TEXTO DA PÁGINA -
◇ ◇ ◇ ◇ ◇
30 DE MARÇO DE 2020
DAVID COIMBRA
Eles soltos e nós presos
Minha mãe está como eu, você e o planeta inteiro: está perplexa com tudo isso que vem acontecendo. Ontem, ela descobriu que a Justiça gaúcha libertou 3,4 mil presos e me ligou:
- David, eles estão soltando os presos e prendendo a gente.
Fiquei mudo ao telefone. Era uma lógica irretorquível. Depois, comecei a imaginar esses presos soltos. Ou, melhor, esses ex-presos. Eles saíram da cadeia porque a Justiça temia que fossem contaminados pelo coronavírus. Faz sentido. Sabemos bem que os apenados se amontoam nas celas no Brasil. Se um contrair uma doença altamente contagiosa, como a covid-19, todos contraem. Assim, eles ganharam a liberdade para não adoecer. Com o que, suponho que irão para suas casas e permanecerão em severo confinamento durante o tempo que as autoridades determinarem.
É isso? Tomara que sim.
Se não for isso, se eles retomarem suas atividades, assaltando pessoas, por exemplo, colocarão a eles próprios e à comunidade em risco. Afinal, um bandido, quando assalta, muitas vezes entra em contato próximo com a vítima, quase íntimo. É bastante comum o assaltado se surpreender com a abordagem do assaltante e vacilar no cumprimento das ordens. O assaltante, desta forma, em geral dá uma tapona no lado da orelha do assaltado, como advertência. Então, questiono: essa mão, que desferiu o tapa, foi higienizada? Como poderemos ter certeza de que o nosso bandido não está com corona nas mãos?
Pior é o sequestro relâmpago, porque, nessa modalidade, a vítima e os bandidos rodam às vezes horas pela cidade, a fim de sacar dinheiro de caixas eletrônicos, abastecer o carro e tudo mais. Outro dia, vi um filme com a nossa amada Marina Ruy Barbosa com o título, justamente, de Sequestro Relâmpago. É baseado na história real de uma moça que foi sequestrada em São Paulo. No filme, Marininha passa a noite com os dois bandidos e chega até a beber cerveja com eles. Se um dos três tivesse corona, passaria para os outros. Ou seja: ser sequestrado, ainda que "relampagamente", não é seguro.
Será que a Justiça pensou nessas inquietantes questões? Na hora de soltar um preso, o juiz deveria fazer algumas advertências rigorosas:
- Se o senhor for assaltar alguém, por favor, mantenha-se a dois metros de distância, que é o que recomendam as autoridades médicas. - Se for apenas furtar, faça-o de luvas, para não contaminar as superfícies em que tocar, como, por exemplo, a gaveta ou o cofre em que está guardado o dinheiro.
- Outra coisa. Muito importante! Se tiver de encostar o cano da arma na vítima, por favor, limpe antes o revólver com álcool 70 graus.
- Finalmente, não deixe a vítima gritar. Gritos podem expelir gotículas que colocariam sua saúde em risco. Espero que a Justiça tenha tomado essas precauções. Tudo pela saúde pública.
◇ ◇ ◇ ◇ ◇
DADOS REGISTRADOS -
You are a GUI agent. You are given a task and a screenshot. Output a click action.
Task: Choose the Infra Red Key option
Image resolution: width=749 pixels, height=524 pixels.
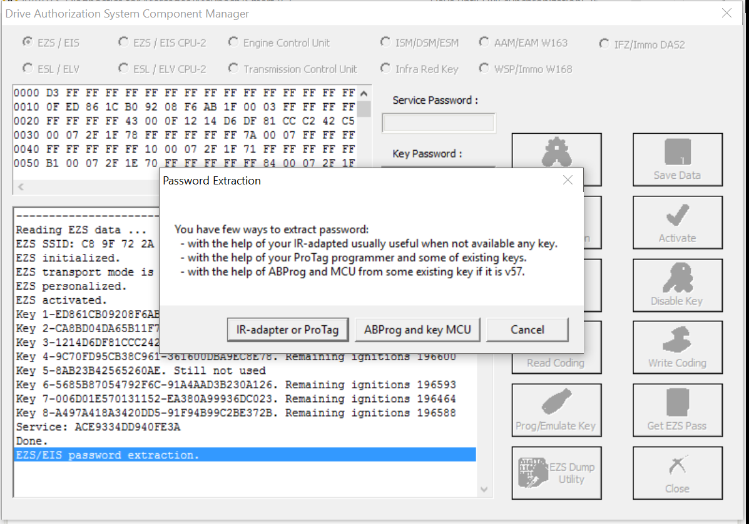pos(385,69)
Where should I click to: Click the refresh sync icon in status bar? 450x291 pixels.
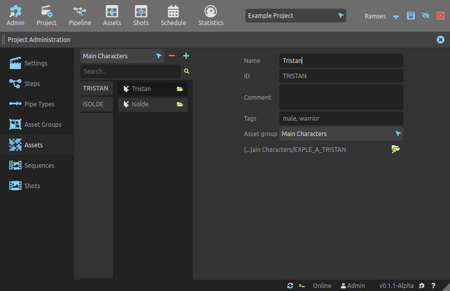coord(290,285)
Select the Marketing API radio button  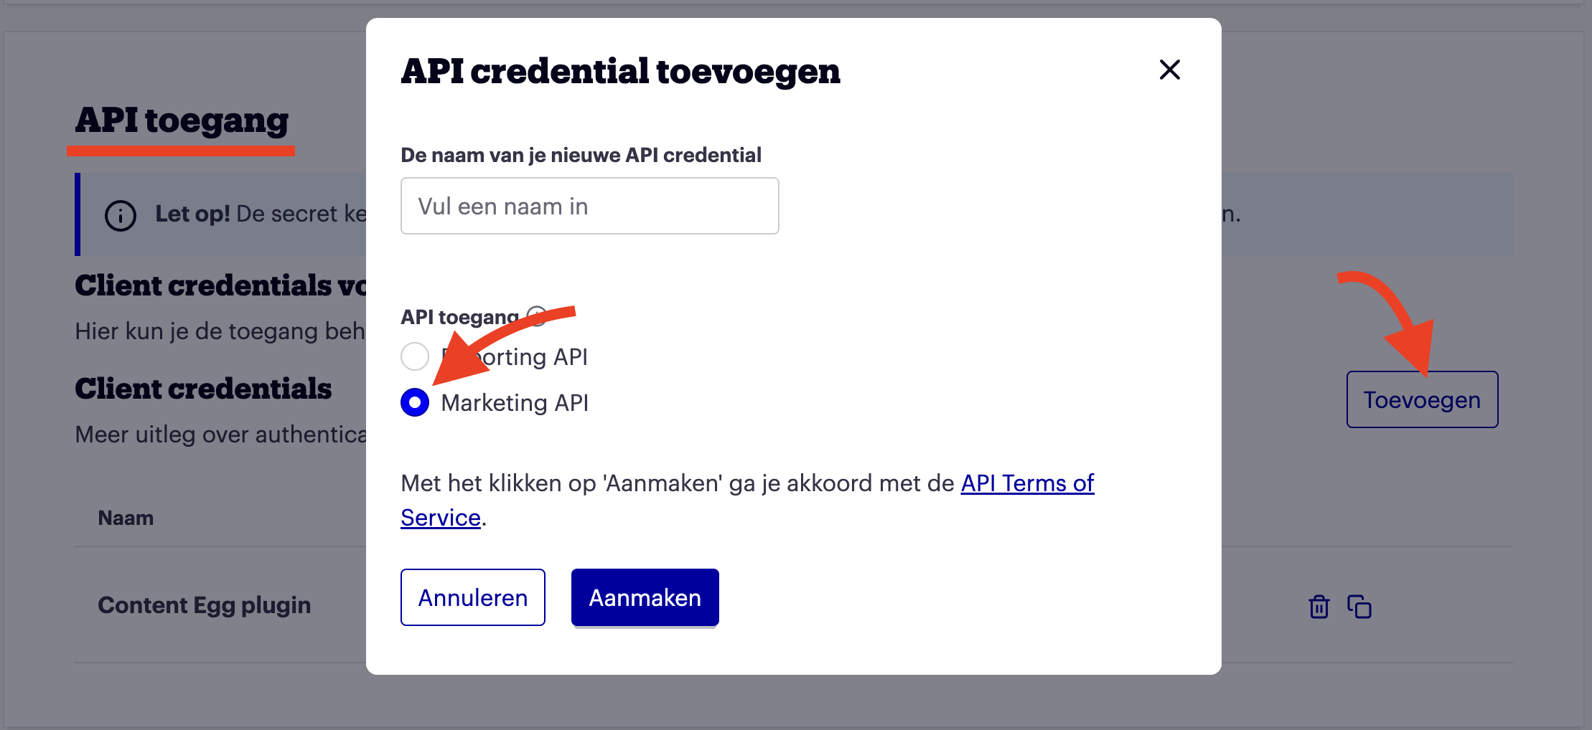[x=415, y=402]
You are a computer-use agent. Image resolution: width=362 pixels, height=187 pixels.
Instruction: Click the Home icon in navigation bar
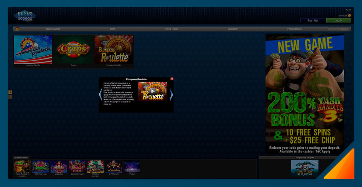(x=17, y=29)
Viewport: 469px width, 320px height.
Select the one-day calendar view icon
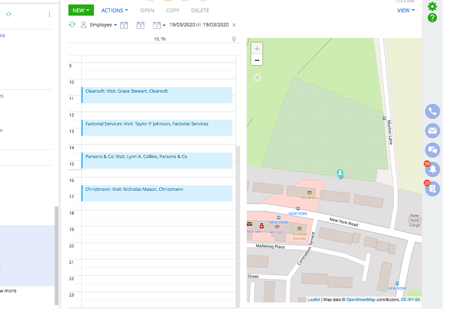(x=124, y=25)
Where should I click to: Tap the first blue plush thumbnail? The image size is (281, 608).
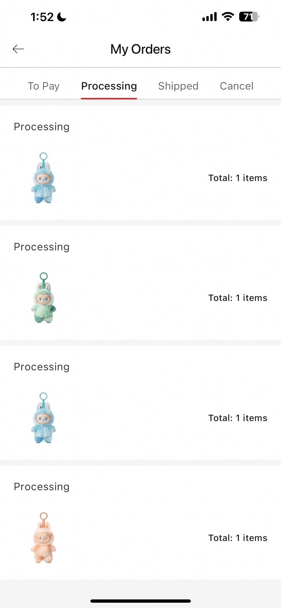pyautogui.click(x=43, y=178)
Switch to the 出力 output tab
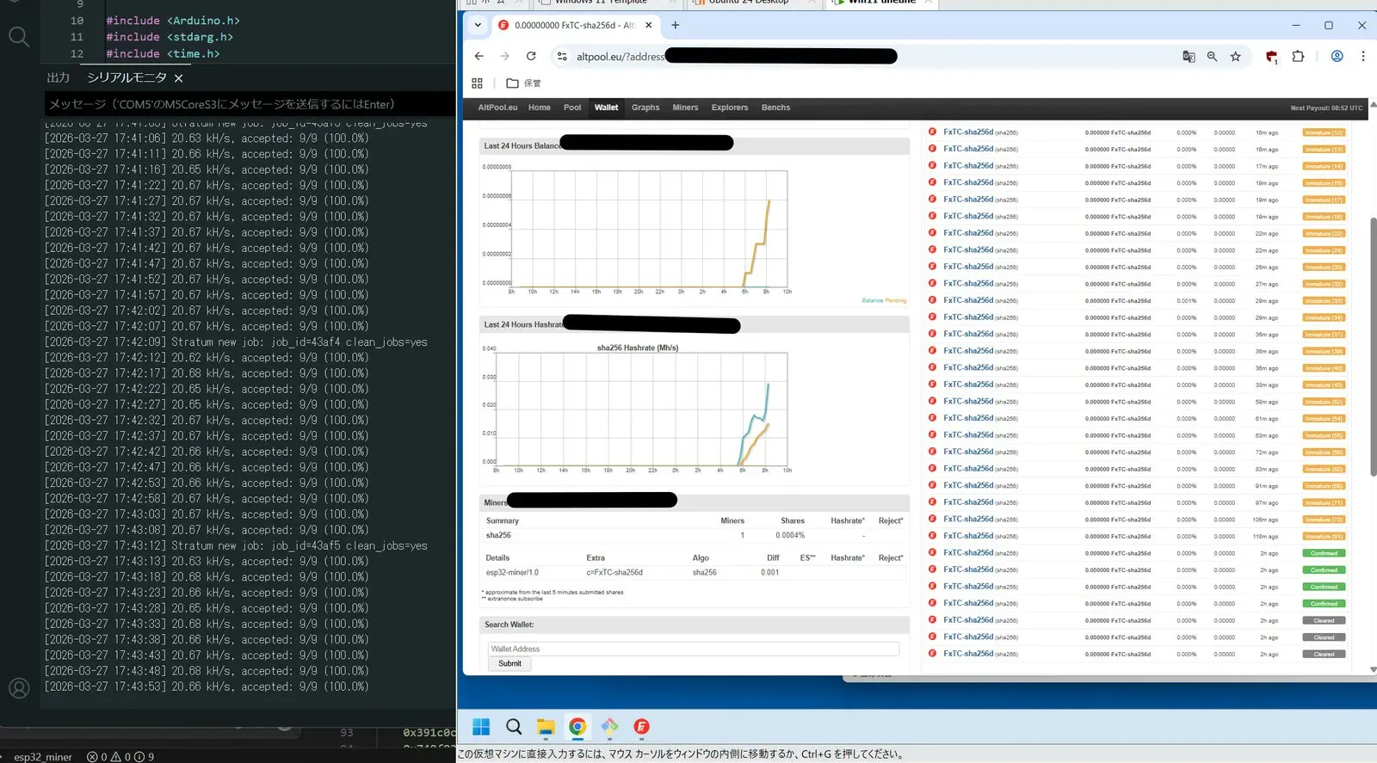Image resolution: width=1377 pixels, height=763 pixels. pos(58,77)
◇ ◇ ◇ ◇ ◇
TAREFA 1 - Copie de novo o trecho da crônica que começa em "- Finalmente, não" e termina em "pela saúde pública.", trocando "vítima" por "pessoa".
TAREFA 2 - Traduza para o inglês esta frase da crônica: "Sabemos bem que os apenados se amontoam nas celas no Brasil."
Estes registros vêm de outra fonte, não da crônica.

RESPOSTA 1 -
- Finalmente, não deixe a pessoa gritar. Gritos podem expelir gotículas que colocariam sua saúde em risco. Espero que a Justiça tenha tomado essas precauções. Tudo pela saúde pública.

RESPOSTA 2 - We know well that inmates are crammed into cells in Brazil.